Madagascar: l’opposition continue d’exiger la démission du président

Madagascar: l’opposition continue d’exiger la démission du président

Plus de mille partisans de l’opposition se sont à nouveau réunis samedi sur la place du 13-Mai, au coeur de la capitale malgache, Antananarivo, pour exiger la démission immédiate du président Hery Rajaonarimampianina.

Depuis une semaine, les adversaires du chef de l’Etat occupent la rue pour protester contre l’adoption récente de lois électorales qu’ils jugent partiales, à sept mois des scrutins présidentiel et législatifs prévus à la toute fin de l’année.

Saisie par des députés de l’opposition, la Haute cour constitutionnelle doit se prononcer sur ces textes rapidement.

Il y a une semaine, une première manifestation de l’opposition, interdite par les autorités, a dégénéré en graves affrontements avec les forces de l’ordre.
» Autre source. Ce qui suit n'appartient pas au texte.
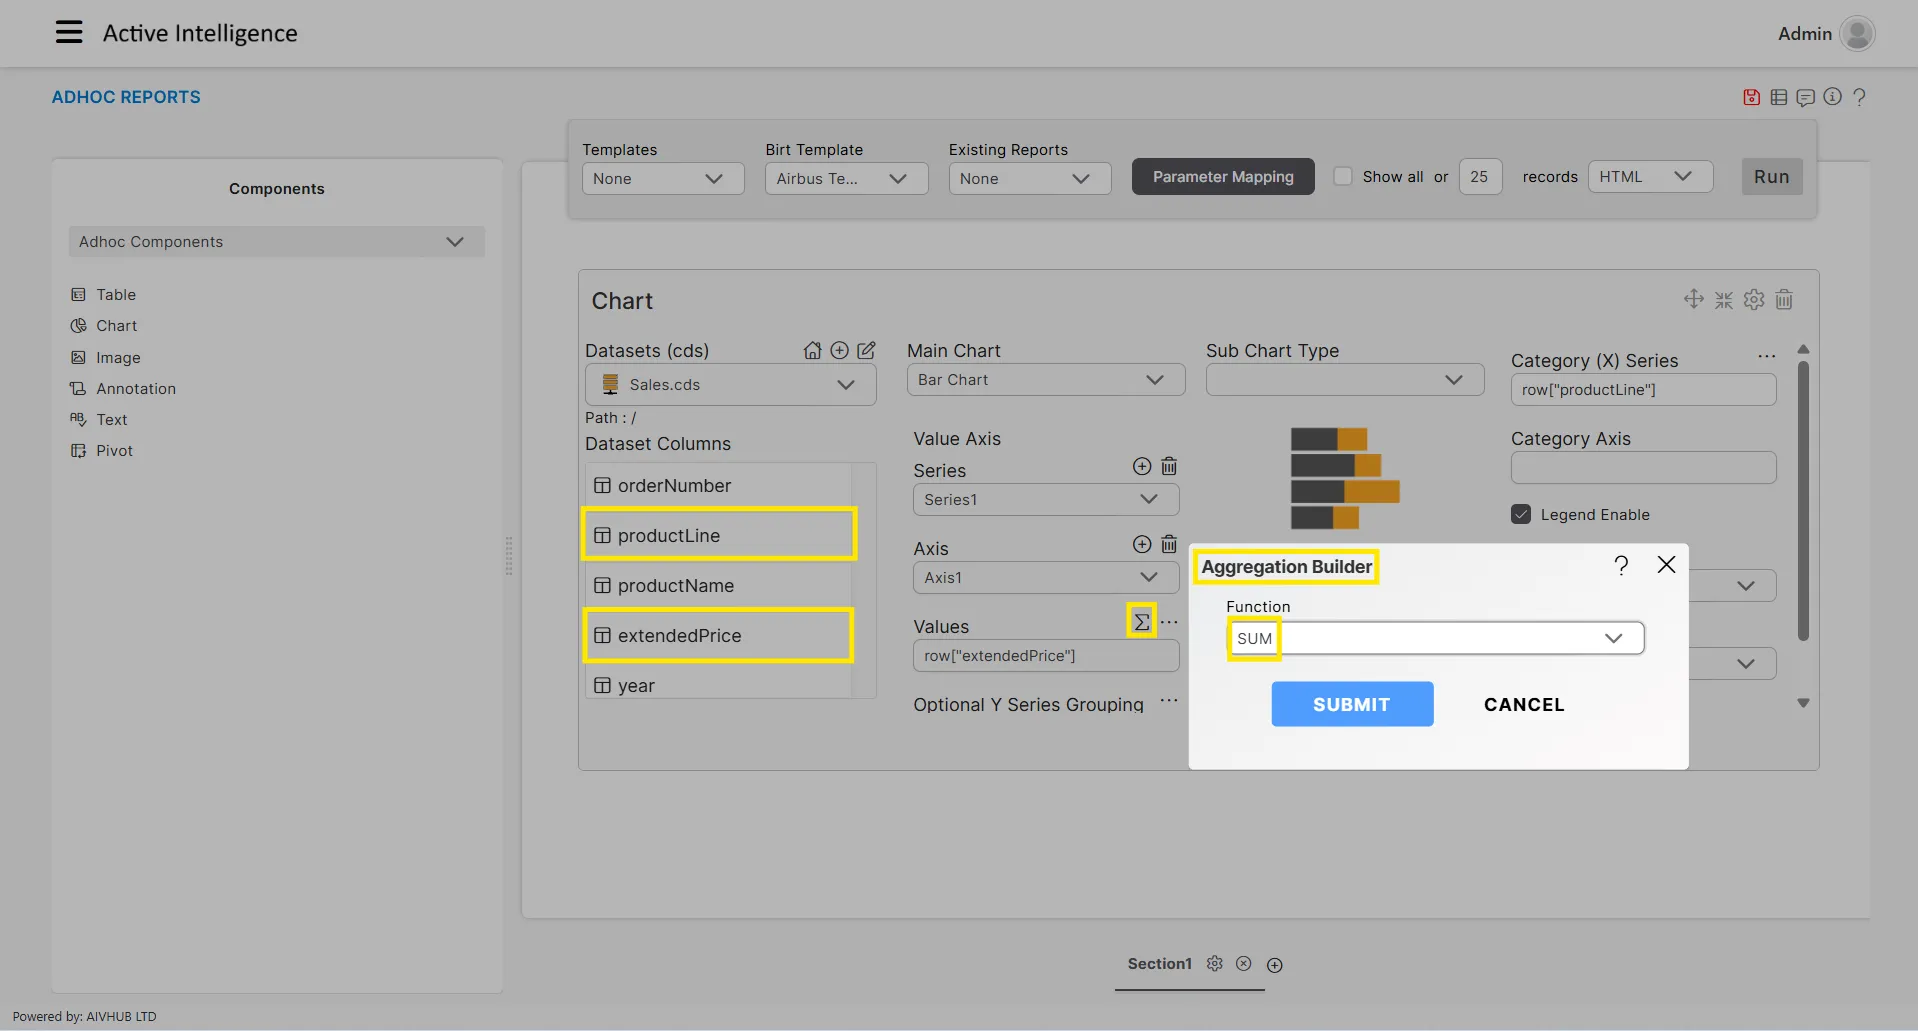Click the home icon next to Datasets
This screenshot has width=1918, height=1031.
pos(812,351)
Au moins deux protestataires ont été tués et une quinzaine blessés par la police et l’armée, accusées d’avoir tiré à balles réelles sur le cortège.

Des représentants du parti du président et de l’opposition se sont rencontrés mercredi soir sous l’égide de l’Union africaine (UA) pour trouver une issue à la crise, sans résultat.

« Il faut enlever de nos banderoles le titre président car pour nous, Rajao n’est plus un président de la République, à la place il faut y mettre Rajao part », a lancé samedi à la foule un député d’opposition, Lanto Rakotomanga.

« On ne quittera cette place qu’une fois Rajao et consorts renversés », a promis un de ses collègues, Paul Bert Rahasimanana.

L’opposition a déposé devant la Haute cour constitutionnelle une demande de destitution de Hery Rajaonarimampianina.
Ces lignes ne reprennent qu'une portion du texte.